▶ [Short task]: Please swap "printer" for "print" in the records between the lines holding "Where should I" and "Action: (x=793, y=238)", inclusive. Give only those lines, leave the pictures out, and keep everything else unchanged.

▶ [Supplied information]:
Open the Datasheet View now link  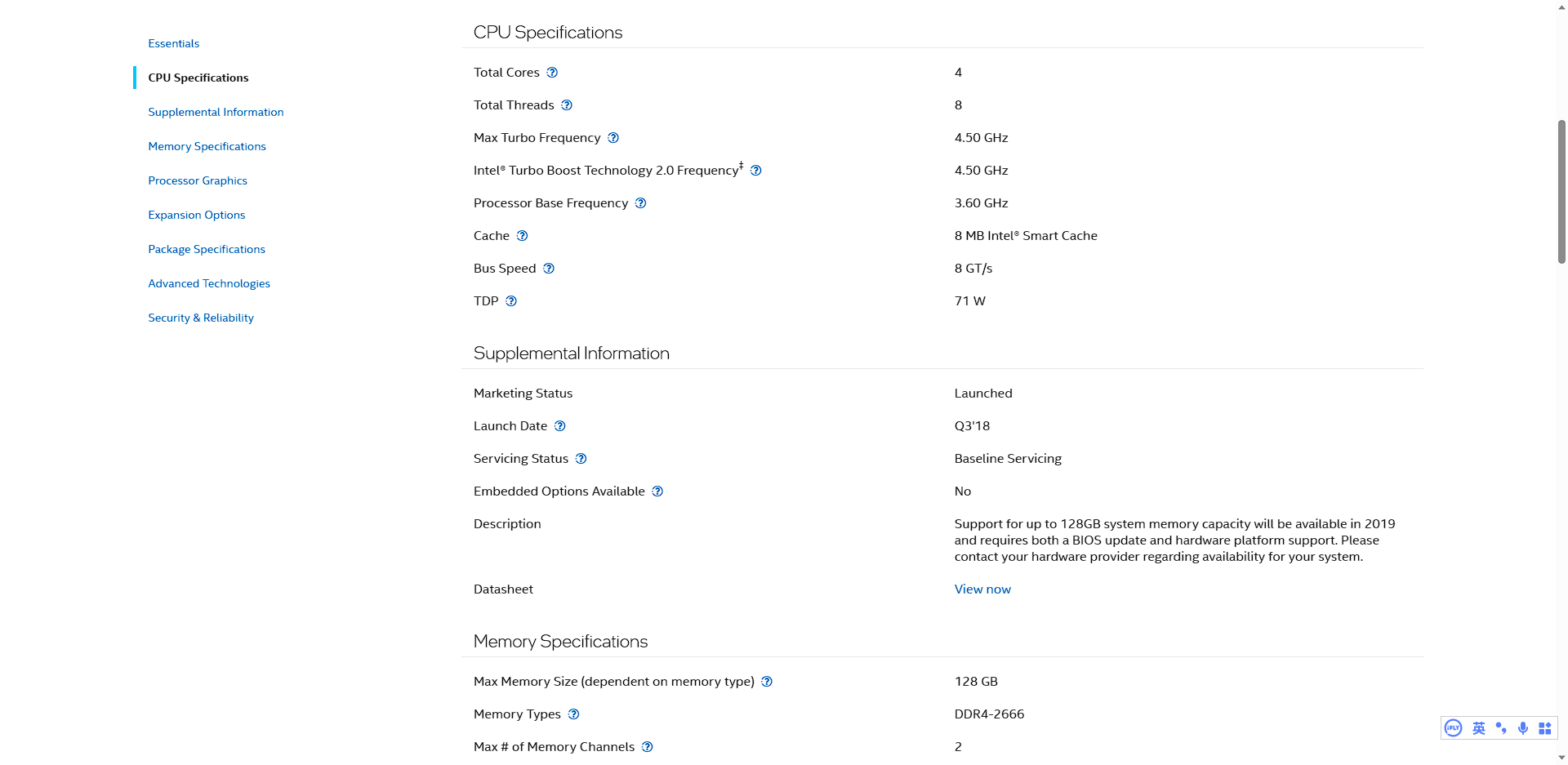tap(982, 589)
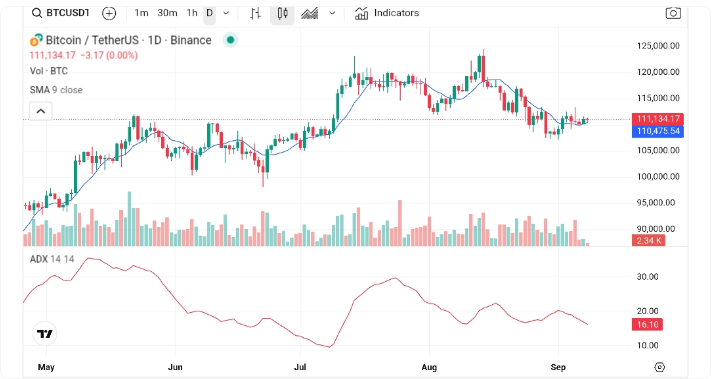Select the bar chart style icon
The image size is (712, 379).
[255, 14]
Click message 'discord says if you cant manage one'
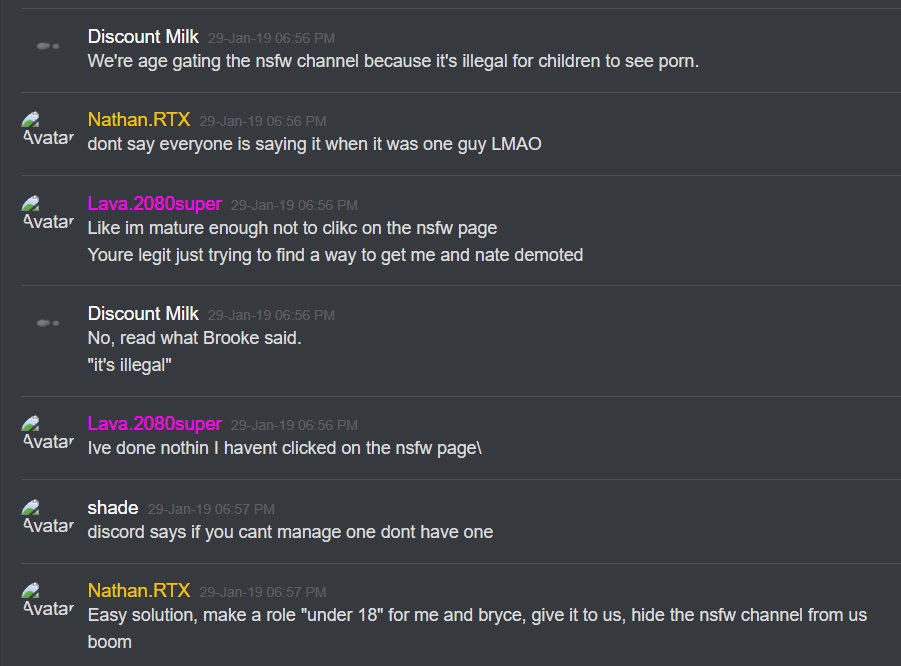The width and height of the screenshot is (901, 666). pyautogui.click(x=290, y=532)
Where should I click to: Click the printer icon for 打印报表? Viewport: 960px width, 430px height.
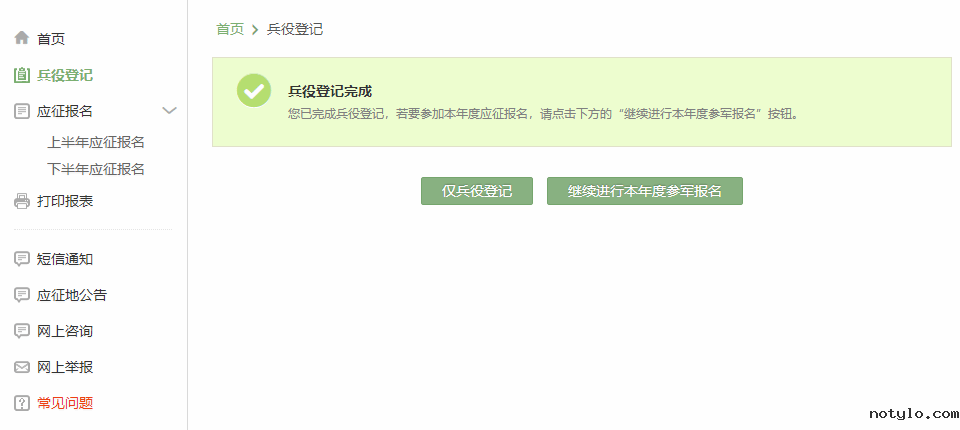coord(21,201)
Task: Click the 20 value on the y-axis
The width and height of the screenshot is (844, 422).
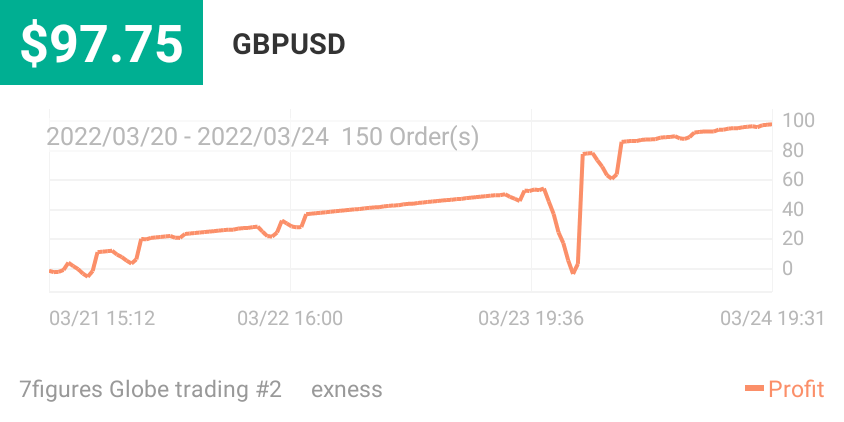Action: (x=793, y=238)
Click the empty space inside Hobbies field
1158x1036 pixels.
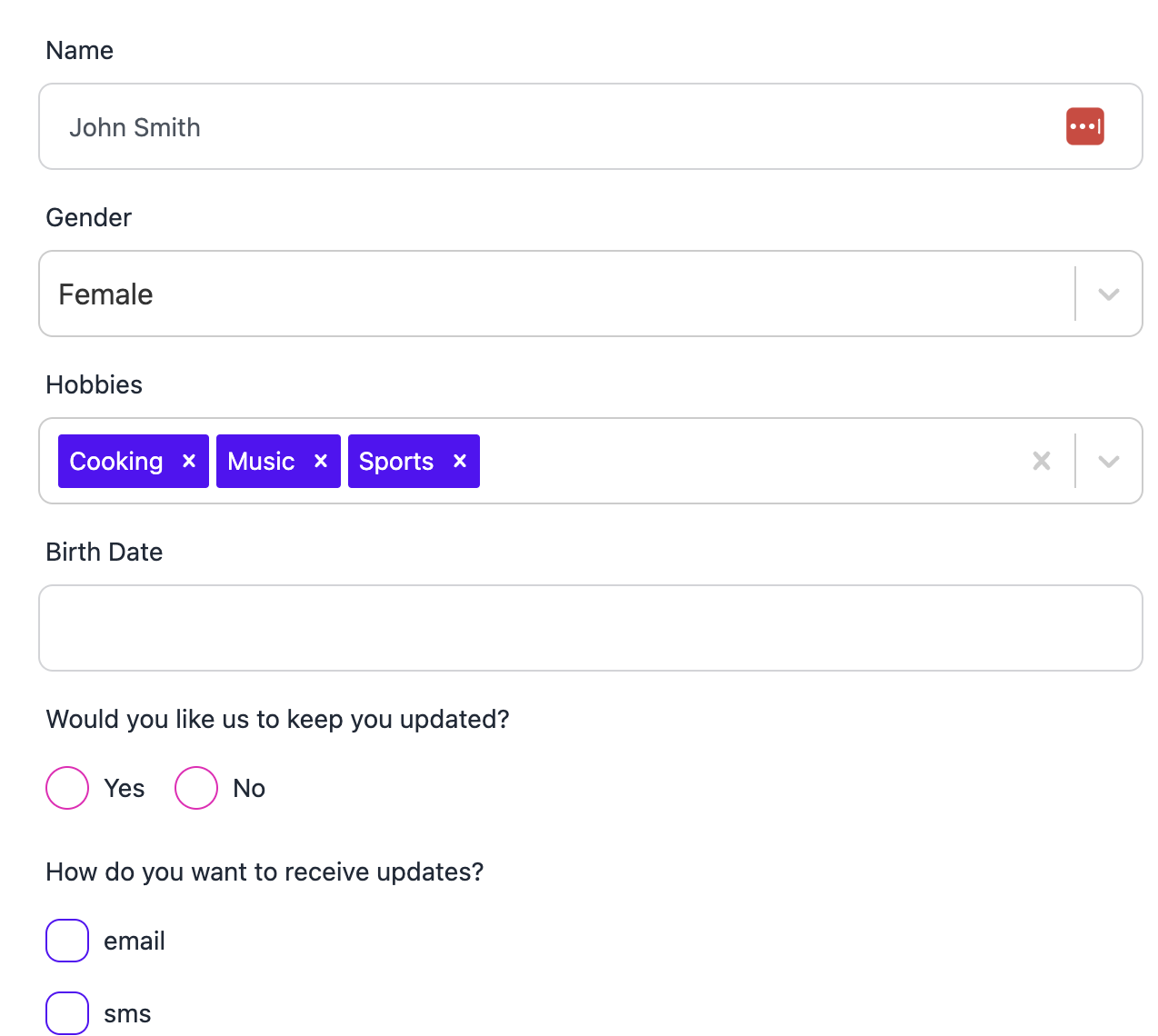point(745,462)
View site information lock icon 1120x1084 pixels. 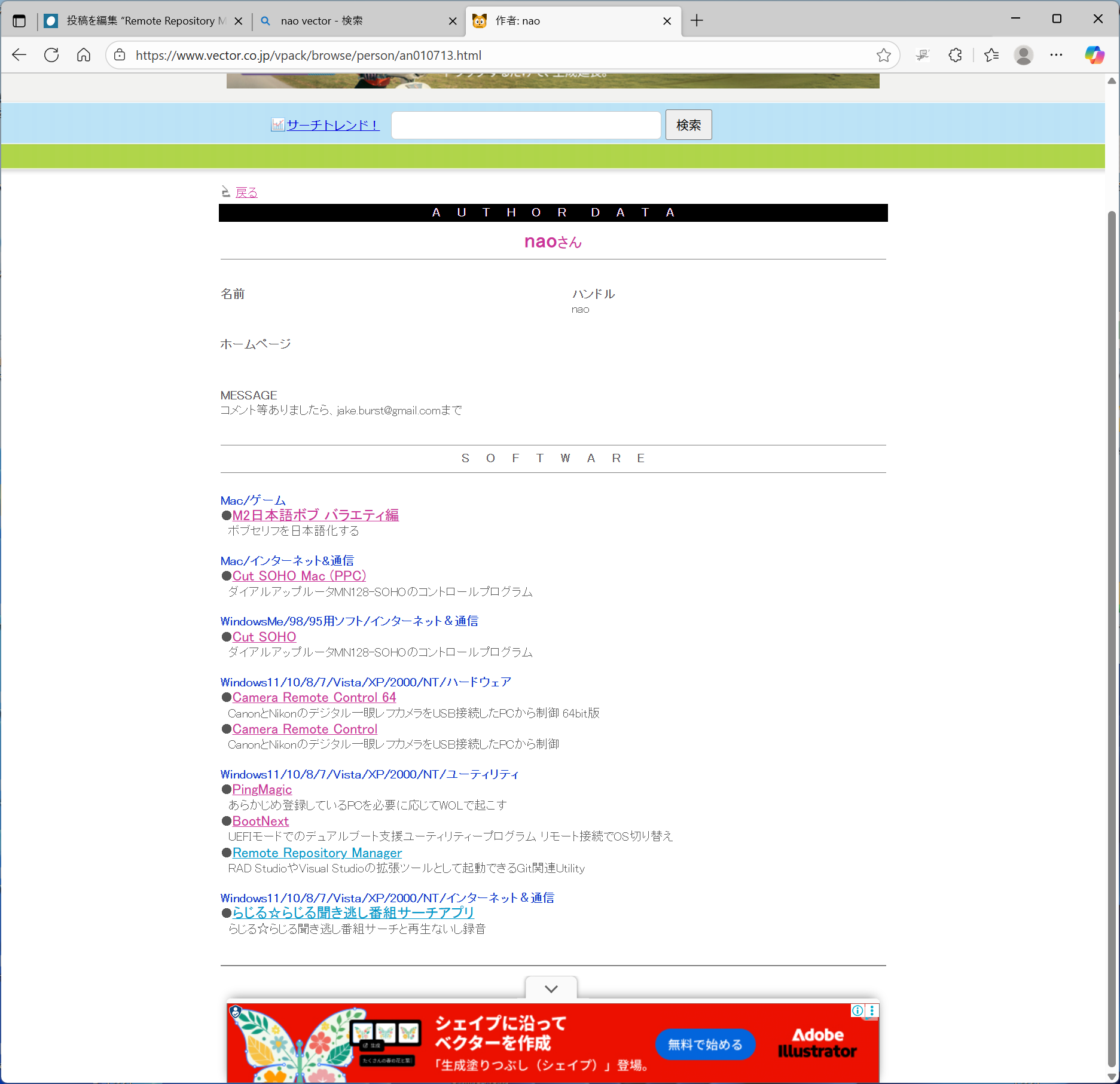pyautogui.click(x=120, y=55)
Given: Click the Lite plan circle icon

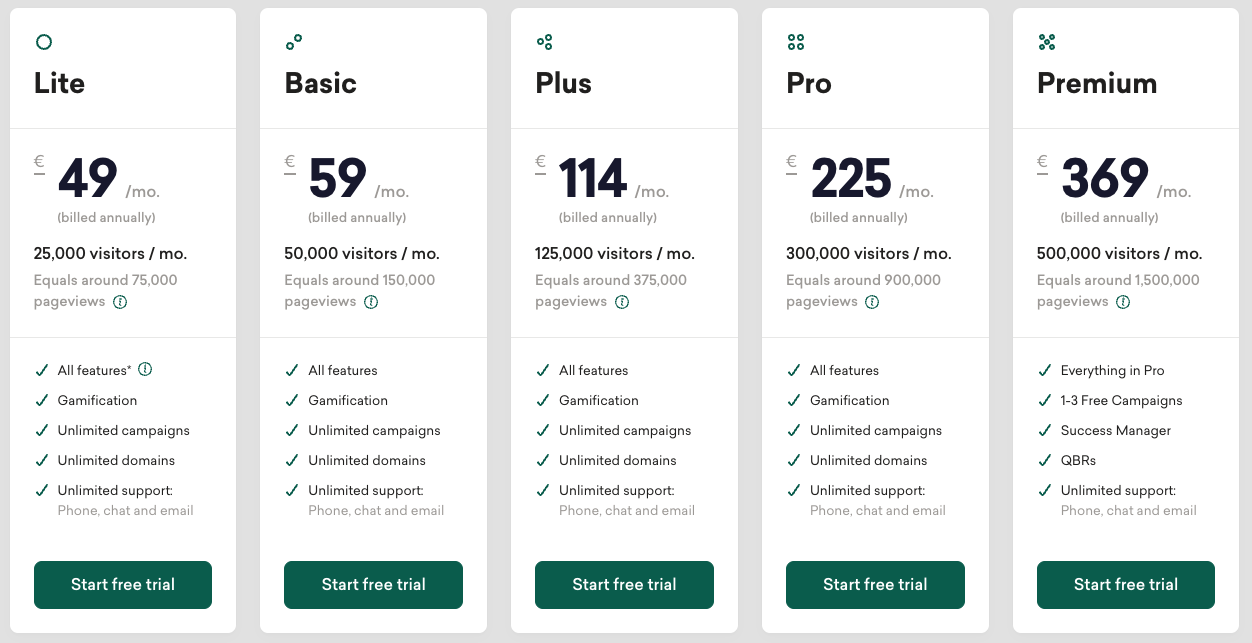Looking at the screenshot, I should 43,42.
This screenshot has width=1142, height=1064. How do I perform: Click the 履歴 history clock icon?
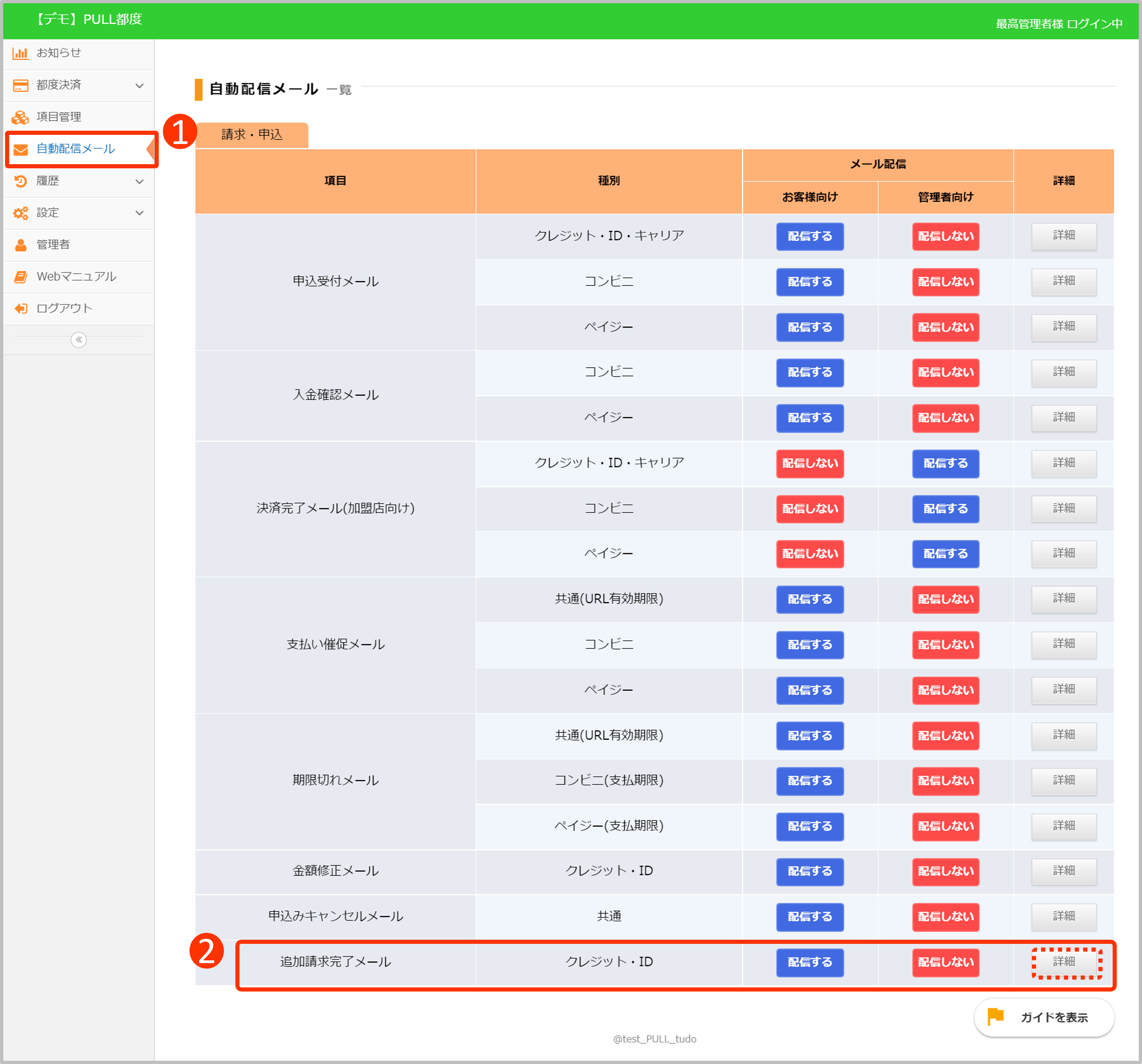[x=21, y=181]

▶ [Worked answer]:
Where should I click to: Click the print icon for 打印报表? Viewport: 960px width, 430px height.
coord(21,201)
Task: Click the 20 value on the y-axis
The width and height of the screenshot is (844, 422).
Action: (x=793, y=238)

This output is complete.